Lindor also didn’t sound thrilled to be singled out during the interrogation, but he’s got to know by now that comes with the $300 million territory. When Pete Alonso whiffed with the bases loaded to end Sunday’s 8-7 loss to the Mariners, failing to check his swing on a slider way out of the strike zone, he was surrounded by reporters soon afterward, asking for his perspective on that final at-bat. Alonso clearly was upset that he didn’t come through, but this is his fourth season in Flushing, and he knows the drill.
This is Lindor’s second year with the Mets but first in the post-Zoom Era, and the New York clubhouse experience often takes some adjustment, especially coming from a much smaller market like Cleveland. But it’s not a coincidence that the Mets put him in the corner locker (adjacent to the front door) formerly occupied by David Wright, the team’s last captain. That type of high-end real estate comes with responsibility — not only media-wise but as a visible team leader.
From the day he arrived in spring training, Lindor had been fine handling the PR side of his duties this year, whether it was talking about his prominent role in the labor negotiations or a fresh start after a subpar Mets debut. Mr. Smile seemed to be back with great aplomb.
But that gets more challenging when the on-field performance slides, and Lindor can never be just one of 26 guys. When he whiffs to kill a late rally, it won’t be just another strikeout even though such a thing happens routinely to every player in the course of a long season.
That may feel unfair, given the sport’s maddeningly high rate of failure. But once a player crosses that $300 million threshold, he rockets beyond the orbit of what’s considered normal baseball realities. Players who make that much money are judged differently, regardless of the measuring tool.
So when Lindor ranks 62nd in the majors in hitting .222 (8-for-36) with runners in scoring position — the Mets as a team are ninth overall (.269) — or he’s batting .091 (2-for-22) with seven strikeouts in high-leverage situations (according to baseball-reference.com), the spotlight shines brightest on him.
Throw in the fact that Andres Gimenez — one of the middle infielders the Mets sent to Cleveland in the 2021 trade — is hitting .310 with an .857 OPS through 32 games (at the low, low, low salary of $706,000), and Lindor comes off even worse.
Lindor should consider himself lucky that the Mets have been so successful despite his bumpy spring while the rest of the division has sputtered.
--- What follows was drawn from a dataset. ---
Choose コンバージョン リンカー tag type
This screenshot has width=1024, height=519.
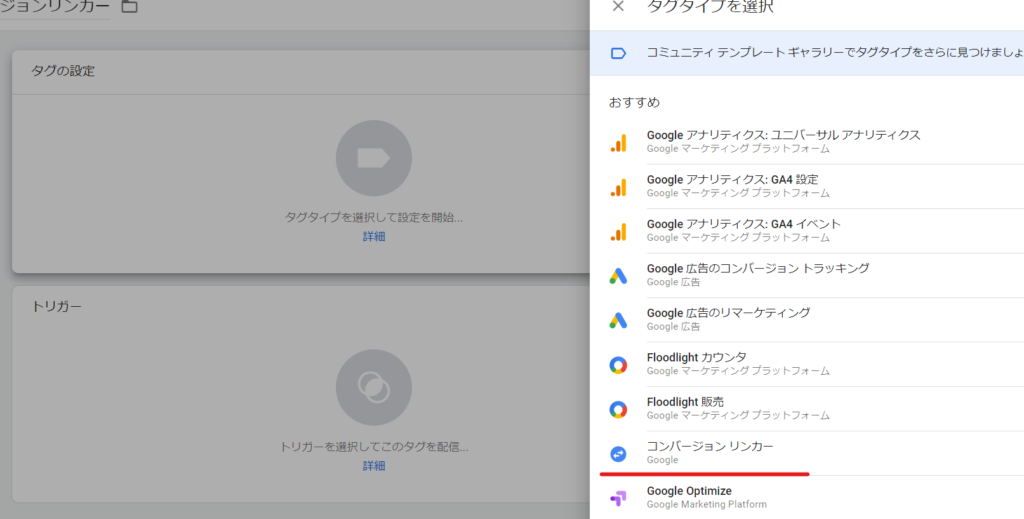click(710, 446)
That makes it easier for Showalter & Co. to emphasize Lindor’s baserunning skills and defensive ability as he struggles to keep pace with the top offensive performers in the Mets’ lineup.
“I don’t worry about him,” Showalter said this past week. “He’s playing a good shortstop. Playing with great effort. He’s engaged in every game, every inning. I’m real happy with him . . . He’s going to be a good, solid contributor for us all year long . . . What is happening may not be perfect statistically. He’ll figure it out.”
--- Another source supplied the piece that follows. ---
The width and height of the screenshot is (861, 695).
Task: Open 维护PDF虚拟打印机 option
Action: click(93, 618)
After Showalter's comments, Lindor reached base in a career-high eight straight plate appearances (four walks, three singles, one HBP) and scored five runs in the Mets’ two wins over the Cardinals. That was a glimpse into some of what people had envisioned from Lindor, but even during that small electric sample, he didn’t deliver a jolt like other members of the $300 million club such as Manny Machado or Bryce Harper or Giancarlo Stanton (we’ll stop short of introducing Mike Trout into this conversation).
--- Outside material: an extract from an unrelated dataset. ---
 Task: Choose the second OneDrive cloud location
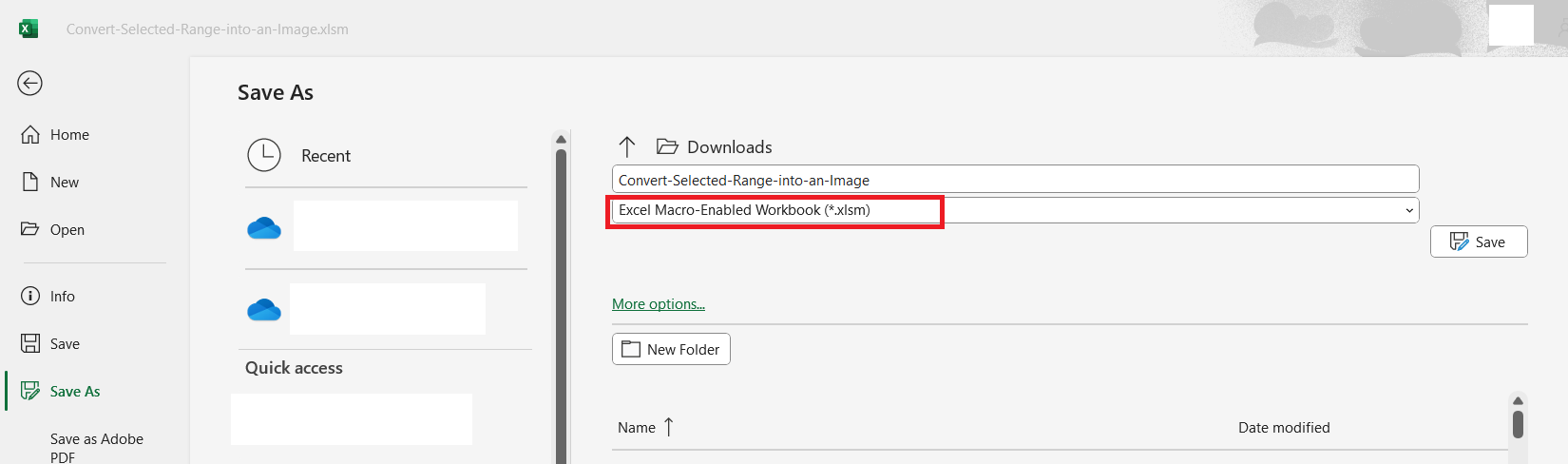click(x=264, y=309)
It’s unrealistic to see Lindor having the same impact as those sluggers, but he’s in that exclusive club nonetheless. Cohen put him there, and now Lindor has to deal with all the pressure that comes with membership.
“I’ve got to do whatever it takes to keep on grinding, keep on working, keep my head down and leave the rest to God,” Lindor said this past week.
With the Mets suddenly losing Scherzer for up to two months, they’d be justified in turning to Lindor for an additional boost as the resident superstar. Or at least the guy they pay the most to get the job done. That’s what the money’s for.